Now imagine that the inputs are driven not by an m-bit address, but by m independent logic signals. Theoretically, there are 2^2m possible Boolean functions of these m input signals. By Boolean function in this context is meant a single function that maps each of the 2^m possible combinations of the m Boolean inputs to a single Boolean output. There are 2^2m possible distinct ways to map each of 2^m inputs to a Boolean value, which explains why there are 2^2m such Boolean functions of m inputs.

Now, consider that each of the n output pins acts, independently, as a logic device that is specially selected to sample just one of the possible 2^2m such functions. At any given time, only one of the 2^m possible input values can be present on the ROM, but over time, as the input values span their full possible domain, each output pin will map out its particular function of the 2^m possible input values, from among the 2^2m possible such functions. Note that the structure of the ROM allows just n of the 2^2m possible such Boolean functions to be produced at the output pins. The ROM therefore becomes equivalent to n separate logic circuits, each of which generates a chosen function of the m inputs.

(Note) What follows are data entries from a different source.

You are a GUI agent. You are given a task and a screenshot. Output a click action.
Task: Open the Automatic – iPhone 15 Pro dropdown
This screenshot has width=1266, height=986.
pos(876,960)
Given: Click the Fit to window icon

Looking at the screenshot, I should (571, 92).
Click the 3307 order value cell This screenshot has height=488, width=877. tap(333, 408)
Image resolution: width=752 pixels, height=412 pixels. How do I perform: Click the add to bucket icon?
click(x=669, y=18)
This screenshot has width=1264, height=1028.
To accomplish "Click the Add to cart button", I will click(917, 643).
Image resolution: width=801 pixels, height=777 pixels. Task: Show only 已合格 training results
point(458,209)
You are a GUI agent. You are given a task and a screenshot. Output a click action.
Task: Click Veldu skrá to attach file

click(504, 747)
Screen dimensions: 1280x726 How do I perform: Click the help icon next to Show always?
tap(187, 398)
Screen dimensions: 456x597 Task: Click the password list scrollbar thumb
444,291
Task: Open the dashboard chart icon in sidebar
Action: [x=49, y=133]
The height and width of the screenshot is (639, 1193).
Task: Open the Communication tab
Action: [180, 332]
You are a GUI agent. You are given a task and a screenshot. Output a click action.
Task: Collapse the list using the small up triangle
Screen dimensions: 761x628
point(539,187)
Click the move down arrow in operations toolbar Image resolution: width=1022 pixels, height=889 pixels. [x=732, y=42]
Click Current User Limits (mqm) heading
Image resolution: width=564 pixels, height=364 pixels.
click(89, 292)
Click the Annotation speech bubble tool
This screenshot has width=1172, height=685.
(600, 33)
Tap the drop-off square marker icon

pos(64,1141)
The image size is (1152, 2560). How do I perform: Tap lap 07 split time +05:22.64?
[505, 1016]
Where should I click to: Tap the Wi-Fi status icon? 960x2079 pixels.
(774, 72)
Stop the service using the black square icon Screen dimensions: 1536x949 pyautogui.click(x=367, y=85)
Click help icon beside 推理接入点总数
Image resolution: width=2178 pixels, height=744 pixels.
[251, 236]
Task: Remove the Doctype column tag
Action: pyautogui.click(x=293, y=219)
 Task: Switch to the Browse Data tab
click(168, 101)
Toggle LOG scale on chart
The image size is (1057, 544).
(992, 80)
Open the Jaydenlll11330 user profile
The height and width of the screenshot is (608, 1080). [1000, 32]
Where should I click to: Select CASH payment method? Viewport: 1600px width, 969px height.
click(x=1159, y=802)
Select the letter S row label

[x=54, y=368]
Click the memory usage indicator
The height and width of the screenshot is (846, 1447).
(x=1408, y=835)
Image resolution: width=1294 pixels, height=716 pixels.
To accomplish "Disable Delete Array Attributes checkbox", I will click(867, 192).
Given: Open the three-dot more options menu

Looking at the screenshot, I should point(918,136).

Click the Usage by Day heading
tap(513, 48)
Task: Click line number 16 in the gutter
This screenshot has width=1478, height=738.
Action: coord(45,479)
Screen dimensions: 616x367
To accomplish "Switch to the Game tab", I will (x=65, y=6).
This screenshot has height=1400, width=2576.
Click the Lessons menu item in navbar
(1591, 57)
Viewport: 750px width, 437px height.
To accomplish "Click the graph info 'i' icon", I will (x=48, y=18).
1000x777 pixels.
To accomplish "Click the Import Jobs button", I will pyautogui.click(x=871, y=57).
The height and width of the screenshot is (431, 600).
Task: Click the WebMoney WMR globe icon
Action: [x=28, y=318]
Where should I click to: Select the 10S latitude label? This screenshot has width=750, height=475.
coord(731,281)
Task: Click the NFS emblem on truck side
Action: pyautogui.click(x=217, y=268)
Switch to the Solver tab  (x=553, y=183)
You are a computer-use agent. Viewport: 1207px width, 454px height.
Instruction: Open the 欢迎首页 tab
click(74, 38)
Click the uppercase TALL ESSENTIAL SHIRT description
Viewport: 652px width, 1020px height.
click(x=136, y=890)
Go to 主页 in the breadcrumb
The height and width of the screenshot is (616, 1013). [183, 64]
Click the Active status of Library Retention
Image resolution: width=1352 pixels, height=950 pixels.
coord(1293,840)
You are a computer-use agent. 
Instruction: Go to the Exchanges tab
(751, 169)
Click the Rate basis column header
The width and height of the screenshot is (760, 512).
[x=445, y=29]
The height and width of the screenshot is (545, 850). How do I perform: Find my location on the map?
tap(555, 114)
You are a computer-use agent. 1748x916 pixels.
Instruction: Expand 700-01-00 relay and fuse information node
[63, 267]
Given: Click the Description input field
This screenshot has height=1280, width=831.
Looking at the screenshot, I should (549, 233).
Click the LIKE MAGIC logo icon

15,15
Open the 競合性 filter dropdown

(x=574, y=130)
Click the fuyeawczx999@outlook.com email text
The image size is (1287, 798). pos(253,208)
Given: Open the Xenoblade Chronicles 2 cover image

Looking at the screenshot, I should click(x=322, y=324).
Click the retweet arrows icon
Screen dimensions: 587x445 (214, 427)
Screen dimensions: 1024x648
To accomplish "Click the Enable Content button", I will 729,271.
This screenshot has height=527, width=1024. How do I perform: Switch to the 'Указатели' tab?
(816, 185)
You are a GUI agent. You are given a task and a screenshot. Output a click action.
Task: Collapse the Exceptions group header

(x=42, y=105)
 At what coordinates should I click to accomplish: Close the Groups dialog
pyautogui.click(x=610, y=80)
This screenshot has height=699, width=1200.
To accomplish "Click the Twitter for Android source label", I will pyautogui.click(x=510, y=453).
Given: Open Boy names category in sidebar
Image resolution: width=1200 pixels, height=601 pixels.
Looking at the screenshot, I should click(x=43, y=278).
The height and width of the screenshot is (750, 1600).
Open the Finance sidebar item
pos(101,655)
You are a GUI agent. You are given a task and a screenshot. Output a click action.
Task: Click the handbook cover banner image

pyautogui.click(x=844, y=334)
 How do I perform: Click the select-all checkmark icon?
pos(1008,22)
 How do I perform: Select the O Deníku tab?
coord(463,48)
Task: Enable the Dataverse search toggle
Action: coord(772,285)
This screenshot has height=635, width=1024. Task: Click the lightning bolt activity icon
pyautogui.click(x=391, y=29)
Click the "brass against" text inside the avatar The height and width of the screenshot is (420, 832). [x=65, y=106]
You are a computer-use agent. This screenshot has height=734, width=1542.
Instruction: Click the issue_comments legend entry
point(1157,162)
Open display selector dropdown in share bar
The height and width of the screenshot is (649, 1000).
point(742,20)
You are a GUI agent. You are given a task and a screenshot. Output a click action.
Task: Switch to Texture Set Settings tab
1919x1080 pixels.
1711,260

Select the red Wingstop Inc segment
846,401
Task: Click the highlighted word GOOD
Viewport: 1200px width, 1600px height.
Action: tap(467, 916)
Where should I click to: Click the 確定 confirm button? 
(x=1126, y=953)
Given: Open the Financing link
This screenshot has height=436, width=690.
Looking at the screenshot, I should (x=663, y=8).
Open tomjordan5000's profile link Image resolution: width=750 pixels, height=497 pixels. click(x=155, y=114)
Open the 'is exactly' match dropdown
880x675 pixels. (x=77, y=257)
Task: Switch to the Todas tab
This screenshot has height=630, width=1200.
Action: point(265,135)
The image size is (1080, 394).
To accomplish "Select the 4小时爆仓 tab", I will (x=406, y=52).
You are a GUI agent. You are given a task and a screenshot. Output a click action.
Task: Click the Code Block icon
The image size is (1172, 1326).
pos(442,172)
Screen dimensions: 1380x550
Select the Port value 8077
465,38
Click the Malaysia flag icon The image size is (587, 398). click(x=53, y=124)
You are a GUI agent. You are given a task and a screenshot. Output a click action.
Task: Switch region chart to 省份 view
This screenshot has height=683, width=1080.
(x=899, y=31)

The advantage of using a ROM in this way is that any conceivable function of all possible combinations of the m inputs can be made to appear at any of the n outputs, making this the most general-purpose combinational logic device available for m input pins and n output pins.

Also, PROMs (programmable ROMs), EPROMs (ultraviolet-erasable PROMs) and EEPROMs (electrically erasable PROMs) are available that can be programmed using a standard PROM programmer without requiring specialised hardware or software. However, there are several disadvantages:

• they are usually much slower than dedicated logic circuits,
• they cannot necessarily provide safe "covers" for asynchronous logic transitions so the PROM's outputs may glitch as the inputs switch,
• they consume more power^{[clarification needed]},
• they are often more expensive than programmable logic, especially if high speed is required.

Since most ROMs do not have input or output registers, they cannot be used stand-alone for sequential logic. An external TTL register was often used for sequential designs such as state machines. Common EPROMs, for example the 2716, are still sometimes used in this way by hobby circuit designers, who often have some lying around. This use is sometimes called a 'poor man's PAL'.

Early programmable logic

In 1969, Motorola offered the XC157, a mask-programmed gate array with 12 gates and 30 uncommitted input/output pins.^[1]

In 1970, Texas Instruments developed a mask-programmable IC based on the IBM read-only associative memory or ROAM. This device, the TMS2000, was programmed by altering the metal layer during the production of the IC. The TMS2000 had up to 17 inputs and 18 outputs with 8 JK flip flop for memory. TI coined the term programmable logic array for this device.^[2]

In 1971, General Electric Company (GE) was developing a programmable logic device based on the new PROM technology. This experimental device improved on IBM's ROAM by allowing multilevel logic. Intel had just introduced the floating-gate UV erasable PROM so the researcher at GE incorporated that technology. The GE device was the first erasable PLD ever developed, predating the Altera EPLD by over a decade. GE obtained several early patents on programmable logic devices.^[3][4][5]

In 1973 National Semiconductor introduced a mask-programmable PLA device (DM7575) with 14 inputs and 8 outputs with no memory registers. This was more popular than the TI part but cost of making the metal mask limited its use. The device is significant because it was the basis for the field programmable logic array produced by Signetics in 1975, the 82S100. (Intersil actually beat Signetics to market but poor yield doomed their part.)^[6][7]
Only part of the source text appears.